Monday, November 25, 2013
Shacking Up in the Big Easy
3449 River Rd.
Everybody loves The Big Easy.
Whether it was a the Sugar Bowl, your buddy’s bachelor party or that all-important “business” conference that just happened to be held one block from Bourbon Street, you’ve been here, stumbled through the grimy streets of the French Quarter and bought the House of Blues t-shirt.
Lord only knows, Suit757 knows the back alleys of the Vieux Carre Better than my home town.
So I always get excited when New Orleans makes an appearance on the old Suit757 itinerary.
Even if I’m only on the ground for four hours -- like today.
That’s just long enough to hop in my rental car, conduct my meeting and go find something to eat before heading back to submit to the TSA crotch-gropers at MSY.
As you might imagine, in one of the world’s great eating cities, I’ve been to all the touristy places like Acme, Felix and Crescent City Brewhouse.
I’ve been to all the popular places like Mother’s, Tujague’s and Galatoire’s.
More times than I can count.
Been there.

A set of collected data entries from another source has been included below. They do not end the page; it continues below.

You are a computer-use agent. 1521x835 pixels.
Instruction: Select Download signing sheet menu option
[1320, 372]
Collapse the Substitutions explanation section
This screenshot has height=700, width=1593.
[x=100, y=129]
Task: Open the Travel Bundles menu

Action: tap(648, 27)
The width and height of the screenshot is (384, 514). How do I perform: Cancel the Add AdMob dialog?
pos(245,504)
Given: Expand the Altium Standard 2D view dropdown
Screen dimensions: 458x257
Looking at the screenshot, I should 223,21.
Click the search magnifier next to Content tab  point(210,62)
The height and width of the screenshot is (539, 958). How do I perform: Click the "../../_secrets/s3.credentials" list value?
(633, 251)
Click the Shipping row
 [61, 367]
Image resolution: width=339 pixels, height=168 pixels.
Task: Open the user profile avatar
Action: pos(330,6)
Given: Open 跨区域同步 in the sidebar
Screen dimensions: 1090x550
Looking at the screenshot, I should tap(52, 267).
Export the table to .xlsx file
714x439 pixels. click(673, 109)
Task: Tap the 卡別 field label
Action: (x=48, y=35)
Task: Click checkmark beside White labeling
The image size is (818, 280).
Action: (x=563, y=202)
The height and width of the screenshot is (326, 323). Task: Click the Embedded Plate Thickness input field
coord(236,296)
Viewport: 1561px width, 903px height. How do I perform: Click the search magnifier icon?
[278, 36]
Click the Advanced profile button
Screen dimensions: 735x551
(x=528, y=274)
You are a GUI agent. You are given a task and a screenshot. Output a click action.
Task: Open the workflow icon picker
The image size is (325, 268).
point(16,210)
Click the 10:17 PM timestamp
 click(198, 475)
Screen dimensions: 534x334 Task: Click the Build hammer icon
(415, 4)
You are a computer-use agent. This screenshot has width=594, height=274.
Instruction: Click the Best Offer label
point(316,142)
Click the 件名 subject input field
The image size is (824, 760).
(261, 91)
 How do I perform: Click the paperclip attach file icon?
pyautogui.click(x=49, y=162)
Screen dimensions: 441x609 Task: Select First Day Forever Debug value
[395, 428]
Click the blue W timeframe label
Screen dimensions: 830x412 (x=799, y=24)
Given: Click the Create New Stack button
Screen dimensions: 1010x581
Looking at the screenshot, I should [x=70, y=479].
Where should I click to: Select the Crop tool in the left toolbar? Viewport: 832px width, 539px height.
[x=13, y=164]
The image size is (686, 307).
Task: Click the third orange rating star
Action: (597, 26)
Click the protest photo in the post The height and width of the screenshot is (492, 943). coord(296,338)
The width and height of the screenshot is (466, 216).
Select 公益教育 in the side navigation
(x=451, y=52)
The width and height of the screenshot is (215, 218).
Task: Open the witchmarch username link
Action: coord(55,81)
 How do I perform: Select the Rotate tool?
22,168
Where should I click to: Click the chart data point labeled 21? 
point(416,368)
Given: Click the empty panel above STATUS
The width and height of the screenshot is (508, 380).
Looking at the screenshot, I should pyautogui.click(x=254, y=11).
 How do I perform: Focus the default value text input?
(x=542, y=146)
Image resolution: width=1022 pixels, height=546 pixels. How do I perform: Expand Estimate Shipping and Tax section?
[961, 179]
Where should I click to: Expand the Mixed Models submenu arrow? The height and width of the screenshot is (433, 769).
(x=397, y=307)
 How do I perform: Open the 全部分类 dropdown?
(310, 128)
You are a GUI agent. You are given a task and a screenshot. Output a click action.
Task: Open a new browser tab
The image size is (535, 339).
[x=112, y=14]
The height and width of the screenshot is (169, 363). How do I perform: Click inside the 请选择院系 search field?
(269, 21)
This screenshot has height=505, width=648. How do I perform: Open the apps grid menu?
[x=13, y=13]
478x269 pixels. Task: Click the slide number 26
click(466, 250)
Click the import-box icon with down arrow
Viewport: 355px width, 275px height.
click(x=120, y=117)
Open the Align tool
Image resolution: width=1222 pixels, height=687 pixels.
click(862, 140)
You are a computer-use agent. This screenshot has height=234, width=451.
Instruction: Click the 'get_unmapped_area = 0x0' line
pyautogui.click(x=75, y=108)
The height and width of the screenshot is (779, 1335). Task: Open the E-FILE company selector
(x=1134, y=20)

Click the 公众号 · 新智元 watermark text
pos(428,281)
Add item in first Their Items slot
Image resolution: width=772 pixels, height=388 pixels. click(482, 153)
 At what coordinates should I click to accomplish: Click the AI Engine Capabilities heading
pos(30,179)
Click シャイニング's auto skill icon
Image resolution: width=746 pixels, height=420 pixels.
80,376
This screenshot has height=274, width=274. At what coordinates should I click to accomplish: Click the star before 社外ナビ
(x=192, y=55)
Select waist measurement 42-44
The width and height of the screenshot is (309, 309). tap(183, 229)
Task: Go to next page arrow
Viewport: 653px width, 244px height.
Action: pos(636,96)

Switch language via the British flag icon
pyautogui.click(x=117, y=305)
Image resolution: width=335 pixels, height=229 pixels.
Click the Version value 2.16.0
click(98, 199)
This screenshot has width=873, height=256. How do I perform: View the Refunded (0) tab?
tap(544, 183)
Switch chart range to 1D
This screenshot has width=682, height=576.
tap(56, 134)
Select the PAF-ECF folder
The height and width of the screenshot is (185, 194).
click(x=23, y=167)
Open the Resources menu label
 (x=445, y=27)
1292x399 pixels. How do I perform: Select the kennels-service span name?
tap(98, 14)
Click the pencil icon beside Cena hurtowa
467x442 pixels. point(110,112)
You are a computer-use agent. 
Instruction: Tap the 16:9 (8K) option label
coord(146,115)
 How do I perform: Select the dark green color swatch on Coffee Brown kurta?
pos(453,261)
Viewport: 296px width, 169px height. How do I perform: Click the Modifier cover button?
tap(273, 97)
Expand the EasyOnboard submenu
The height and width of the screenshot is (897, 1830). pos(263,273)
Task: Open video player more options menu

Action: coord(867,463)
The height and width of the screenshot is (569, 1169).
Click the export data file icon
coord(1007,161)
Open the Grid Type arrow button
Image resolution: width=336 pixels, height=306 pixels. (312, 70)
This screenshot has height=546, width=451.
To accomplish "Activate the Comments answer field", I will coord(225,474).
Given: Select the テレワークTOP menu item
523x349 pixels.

Done that. Bought the shirt.
What gets me excited now is finding those hidden joints in the seedy neighborhoods outside the French Quarter where the locals go to for good food and beer.
Think about that for a minute.
New Orleans is one of the great culinary destinations on earth. The folks who actually live in this city know good food when they taste it.
I’ll happily defer to their judgment on which local joints are serving up the best authentic Louisiana fare.
The Rivershack Tavern hard by the Mississippi River levy somewhere between downtown and the airport is just such a place.
This is the type of place where if you contribute an old fashioned tacky ashtray to the décor, the bar tender will give you a free drink.
The bar stool I was sitting on was supported by the legs of a golfer.
The bar stool next to me featured the legs of a hooker -- complete with her skirt down at her ankles.
The Rivershack gives real meaning to the slogan, “Tacky, yet unrefined.”
A 100 year old ramshackle dive patronized by bikers, blue collar guys stopping by after their shifts and old guys from the neighborhood hiding out from the misses, you won’t find too many tourists in here.
Or Suits for that matter.
It’s the type of place where everybody knows everybody. Except me, of course.
With such a loyal clientele of drinkers, Rivershack Tavern would probably do good business even if it didn’t have some high-falutin’ chef whipping up creative Louisiana cuisine in the kitchen.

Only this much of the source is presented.